## DATA FOR PROCESSING
____

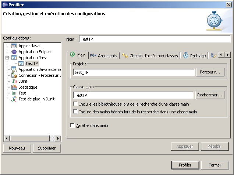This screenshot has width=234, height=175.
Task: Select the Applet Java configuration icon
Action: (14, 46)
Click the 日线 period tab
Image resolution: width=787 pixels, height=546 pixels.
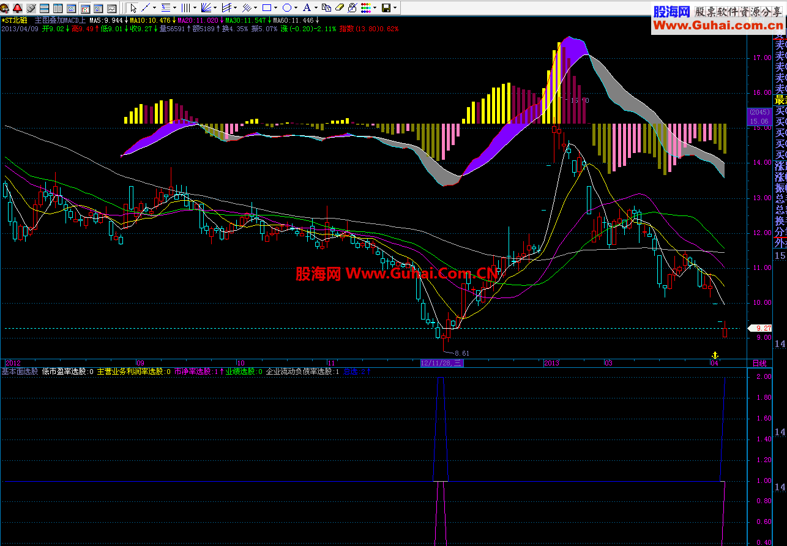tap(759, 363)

____

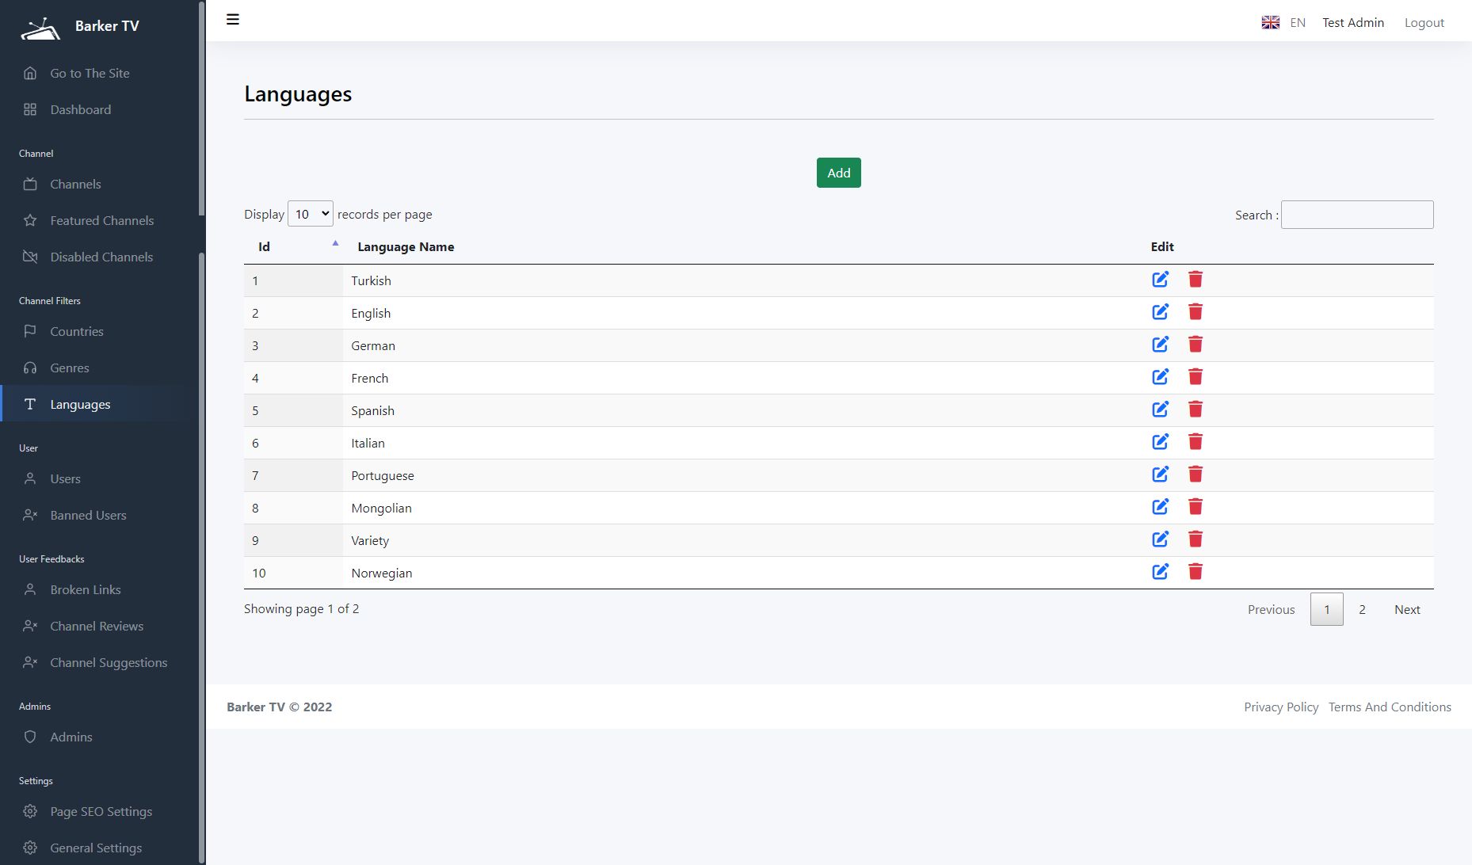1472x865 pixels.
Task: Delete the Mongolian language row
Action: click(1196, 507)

____

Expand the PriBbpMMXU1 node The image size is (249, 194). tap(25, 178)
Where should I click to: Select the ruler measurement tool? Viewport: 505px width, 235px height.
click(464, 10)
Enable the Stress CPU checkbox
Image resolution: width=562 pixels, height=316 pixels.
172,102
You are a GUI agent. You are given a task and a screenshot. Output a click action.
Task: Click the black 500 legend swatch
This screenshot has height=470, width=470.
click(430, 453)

____

## WORK ORDER
Write out exactly the lines above from the line with "Where should I" through the line with "You are a GUI", both of them included, and leave out all other lines.

## SOLVED EXERCISE
Where should I click to: Select the ruler measurement tool? Viewport: 505px width, 235px height.
click(464, 10)
Enable the Stress CPU checkbox
Image resolution: width=562 pixels, height=316 pixels.
172,102
You are a GUI agent. You are given a task and a screenshot. Output a click action.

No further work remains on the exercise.